**What to do:** The listing needs restating word for word.

**Record set:**
= = = =

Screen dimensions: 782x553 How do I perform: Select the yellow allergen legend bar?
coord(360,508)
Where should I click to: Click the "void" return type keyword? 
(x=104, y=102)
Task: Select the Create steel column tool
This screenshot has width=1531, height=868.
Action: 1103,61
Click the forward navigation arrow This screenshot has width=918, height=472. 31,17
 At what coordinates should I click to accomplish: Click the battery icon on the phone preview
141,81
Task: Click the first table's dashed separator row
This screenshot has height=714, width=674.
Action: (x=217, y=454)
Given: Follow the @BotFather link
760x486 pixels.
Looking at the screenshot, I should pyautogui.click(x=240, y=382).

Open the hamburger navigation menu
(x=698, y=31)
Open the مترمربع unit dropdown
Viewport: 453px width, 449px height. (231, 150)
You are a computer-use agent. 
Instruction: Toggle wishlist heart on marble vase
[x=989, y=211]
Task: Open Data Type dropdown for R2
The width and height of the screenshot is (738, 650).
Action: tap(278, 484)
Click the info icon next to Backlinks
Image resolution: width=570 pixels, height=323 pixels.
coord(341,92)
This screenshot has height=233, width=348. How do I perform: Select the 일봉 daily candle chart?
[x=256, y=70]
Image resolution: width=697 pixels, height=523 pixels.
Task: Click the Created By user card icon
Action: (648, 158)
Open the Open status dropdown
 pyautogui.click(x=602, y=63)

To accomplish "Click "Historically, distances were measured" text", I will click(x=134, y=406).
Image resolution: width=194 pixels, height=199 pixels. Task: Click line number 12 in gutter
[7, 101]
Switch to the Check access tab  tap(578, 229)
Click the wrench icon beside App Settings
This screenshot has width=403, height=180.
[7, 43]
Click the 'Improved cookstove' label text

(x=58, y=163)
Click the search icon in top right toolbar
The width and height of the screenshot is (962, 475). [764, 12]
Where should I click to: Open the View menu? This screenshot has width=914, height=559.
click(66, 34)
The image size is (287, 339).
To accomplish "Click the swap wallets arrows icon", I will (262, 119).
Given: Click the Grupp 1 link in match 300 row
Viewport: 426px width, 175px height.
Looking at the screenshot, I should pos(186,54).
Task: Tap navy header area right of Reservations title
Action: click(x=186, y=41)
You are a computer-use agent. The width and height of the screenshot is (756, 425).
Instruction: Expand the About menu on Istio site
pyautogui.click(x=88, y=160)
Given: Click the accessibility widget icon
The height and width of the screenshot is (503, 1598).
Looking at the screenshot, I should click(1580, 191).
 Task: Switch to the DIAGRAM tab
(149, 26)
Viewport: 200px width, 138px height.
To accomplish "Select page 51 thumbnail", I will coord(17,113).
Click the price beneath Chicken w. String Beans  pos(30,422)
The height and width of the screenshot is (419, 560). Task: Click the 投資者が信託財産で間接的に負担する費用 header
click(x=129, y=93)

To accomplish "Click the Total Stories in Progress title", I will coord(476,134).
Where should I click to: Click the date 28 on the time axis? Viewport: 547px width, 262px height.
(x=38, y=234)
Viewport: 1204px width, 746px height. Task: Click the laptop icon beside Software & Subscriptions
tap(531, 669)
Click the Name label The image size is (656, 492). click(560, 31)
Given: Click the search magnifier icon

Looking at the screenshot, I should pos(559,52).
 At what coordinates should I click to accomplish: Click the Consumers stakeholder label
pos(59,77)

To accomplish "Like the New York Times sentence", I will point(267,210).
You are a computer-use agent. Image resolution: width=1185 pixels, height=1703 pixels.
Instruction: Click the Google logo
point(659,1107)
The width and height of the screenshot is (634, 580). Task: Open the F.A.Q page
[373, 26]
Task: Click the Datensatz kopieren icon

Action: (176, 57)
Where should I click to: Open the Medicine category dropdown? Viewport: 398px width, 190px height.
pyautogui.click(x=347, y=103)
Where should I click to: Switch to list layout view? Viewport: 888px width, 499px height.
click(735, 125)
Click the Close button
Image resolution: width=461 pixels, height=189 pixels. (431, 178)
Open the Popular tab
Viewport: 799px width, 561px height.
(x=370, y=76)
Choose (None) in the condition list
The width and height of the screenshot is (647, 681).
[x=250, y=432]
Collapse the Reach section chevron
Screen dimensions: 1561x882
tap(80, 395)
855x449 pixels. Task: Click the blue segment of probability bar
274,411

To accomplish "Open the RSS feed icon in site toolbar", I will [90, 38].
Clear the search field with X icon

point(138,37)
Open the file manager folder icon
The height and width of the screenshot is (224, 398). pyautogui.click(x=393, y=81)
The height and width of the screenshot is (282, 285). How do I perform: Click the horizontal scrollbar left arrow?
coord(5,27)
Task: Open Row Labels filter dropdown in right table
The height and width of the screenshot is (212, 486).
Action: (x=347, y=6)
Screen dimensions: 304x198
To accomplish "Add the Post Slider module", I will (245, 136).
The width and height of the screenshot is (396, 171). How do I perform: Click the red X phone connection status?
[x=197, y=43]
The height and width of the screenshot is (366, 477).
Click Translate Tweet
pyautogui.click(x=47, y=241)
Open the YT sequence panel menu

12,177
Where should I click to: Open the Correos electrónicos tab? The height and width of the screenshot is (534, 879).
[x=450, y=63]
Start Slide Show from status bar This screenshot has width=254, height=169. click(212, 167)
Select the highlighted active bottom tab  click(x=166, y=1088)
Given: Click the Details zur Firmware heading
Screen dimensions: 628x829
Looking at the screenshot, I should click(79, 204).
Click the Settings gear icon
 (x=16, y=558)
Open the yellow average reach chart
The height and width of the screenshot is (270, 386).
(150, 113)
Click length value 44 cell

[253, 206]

= = = =

**Written response:**
Screen dimensions: 782x553 How do I perform: Select the yellow allergen legend bar?
coord(360,508)
Where should I click to: Click the "void" return type keyword? 
(x=104, y=102)
Task: Select the Create steel column tool
This screenshot has width=1531, height=868.
Action: 1103,61
Click the forward navigation arrow This screenshot has width=918, height=472. 31,17
 At what coordinates should I click to accomplish: Click the battery icon on the phone preview
141,81
Task: Click the first table's dashed separator row
This screenshot has height=714, width=674.
Action: (x=217, y=454)
Given: Follow the @BotFather link
760x486 pixels.
Looking at the screenshot, I should pyautogui.click(x=240, y=382).

Open the hamburger navigation menu
(x=698, y=31)
Open the مترمربع unit dropdown
Viewport: 453px width, 449px height. (231, 150)
You are a computer-use agent. 
Instruction: Toggle wishlist heart on marble vase
[x=989, y=211]
Task: Open Data Type dropdown for R2
The width and height of the screenshot is (738, 650).
Action: tap(278, 484)
Click the info icon next to Backlinks
Image resolution: width=570 pixels, height=323 pixels.
coord(341,92)
This screenshot has height=233, width=348. How do I perform: Select the 일봉 daily candle chart?
[x=256, y=70]
Image resolution: width=697 pixels, height=523 pixels.
Task: Click the Created By user card icon
Action: (648, 158)
Open the Open status dropdown
 pyautogui.click(x=602, y=63)

To accomplish "Click "Historically, distances were measured" text", I will click(x=134, y=406).
Image resolution: width=194 pixels, height=199 pixels. Task: Click line number 12 in gutter
[7, 101]
Switch to the Check access tab  tap(578, 229)
Click the wrench icon beside App Settings
This screenshot has width=403, height=180.
[7, 43]
Click the 'Improved cookstove' label text

(x=58, y=163)
Click the search icon in top right toolbar
The width and height of the screenshot is (962, 475). [764, 12]
Where should I click to: Open the View menu? This screenshot has width=914, height=559.
click(66, 34)
The image size is (287, 339).
To accomplish "Click the swap wallets arrows icon", I will (262, 119).
Given: Click the Grupp 1 link in match 300 row
Viewport: 426px width, 175px height.
Looking at the screenshot, I should pos(186,54).
Task: Tap navy header area right of Reservations title
Action: click(x=186, y=41)
You are a computer-use agent. The width and height of the screenshot is (756, 425).
Instruction: Expand the About menu on Istio site
pyautogui.click(x=88, y=160)
Given: Click the accessibility widget icon
The height and width of the screenshot is (503, 1598).
Looking at the screenshot, I should click(1580, 191).
 Task: Switch to the DIAGRAM tab
(149, 26)
Viewport: 200px width, 138px height.
To accomplish "Select page 51 thumbnail", I will coord(17,113).
Click the price beneath Chicken w. String Beans  pos(30,422)
The height and width of the screenshot is (419, 560). Task: Click the 投資者が信託財産で間接的に負担する費用 header
click(x=129, y=93)

To accomplish "Click the Total Stories in Progress title", I will coord(476,134).
Where should I click to: Click the date 28 on the time axis? Viewport: 547px width, 262px height.
(x=38, y=234)
Viewport: 1204px width, 746px height. Task: Click the laptop icon beside Software & Subscriptions
tap(531, 669)
Click the Name label The image size is (656, 492). click(560, 31)
Given: Click the search magnifier icon

Looking at the screenshot, I should pos(559,52).
 At what coordinates should I click to accomplish: Click the Consumers stakeholder label
pos(59,77)

To accomplish "Like the New York Times sentence", I will point(267,210).
You are a computer-use agent. Image resolution: width=1185 pixels, height=1703 pixels.
Instruction: Click the Google logo
point(659,1107)
The width and height of the screenshot is (634, 580). Task: Open the F.A.Q page
[373, 26]
Task: Click the Datensatz kopieren icon

Action: (176, 57)
Where should I click to: Open the Medicine category dropdown? Viewport: 398px width, 190px height.
pyautogui.click(x=347, y=103)
Where should I click to: Switch to list layout view? Viewport: 888px width, 499px height.
click(735, 125)
Click the Close button
Image resolution: width=461 pixels, height=189 pixels. (431, 178)
Open the Popular tab
Viewport: 799px width, 561px height.
(x=370, y=76)
Choose (None) in the condition list
The width and height of the screenshot is (647, 681).
[x=250, y=432]
Collapse the Reach section chevron
Screen dimensions: 1561x882
tap(80, 395)
855x449 pixels. Task: Click the blue segment of probability bar
274,411

To accomplish "Open the RSS feed icon in site toolbar", I will [90, 38].
Clear the search field with X icon

point(138,37)
Open the file manager folder icon
The height and width of the screenshot is (224, 398). pyautogui.click(x=393, y=81)
The height and width of the screenshot is (282, 285). How do I perform: Click the horizontal scrollbar left arrow?
coord(5,27)
Task: Open Row Labels filter dropdown in right table
The height and width of the screenshot is (212, 486).
Action: (x=347, y=6)
Screen dimensions: 304x198
To accomplish "Add the Post Slider module", I will (245, 136).
The width and height of the screenshot is (396, 171). How do I perform: Click the red X phone connection status?
[x=197, y=43]
The height and width of the screenshot is (366, 477).
Click Translate Tweet
pyautogui.click(x=47, y=241)
Open the YT sequence panel menu

12,177
Where should I click to: Open the Correos electrónicos tab? The height and width of the screenshot is (534, 879).
[x=450, y=63]
Start Slide Show from status bar This screenshot has width=254, height=169. click(212, 167)
Select the highlighted active bottom tab  click(x=166, y=1088)
Given: Click the Details zur Firmware heading
Screen dimensions: 628x829
Looking at the screenshot, I should click(79, 204).
Click the Settings gear icon
 (x=16, y=558)
Open the yellow average reach chart
The height and width of the screenshot is (270, 386).
(150, 113)
Click length value 44 cell

[253, 206]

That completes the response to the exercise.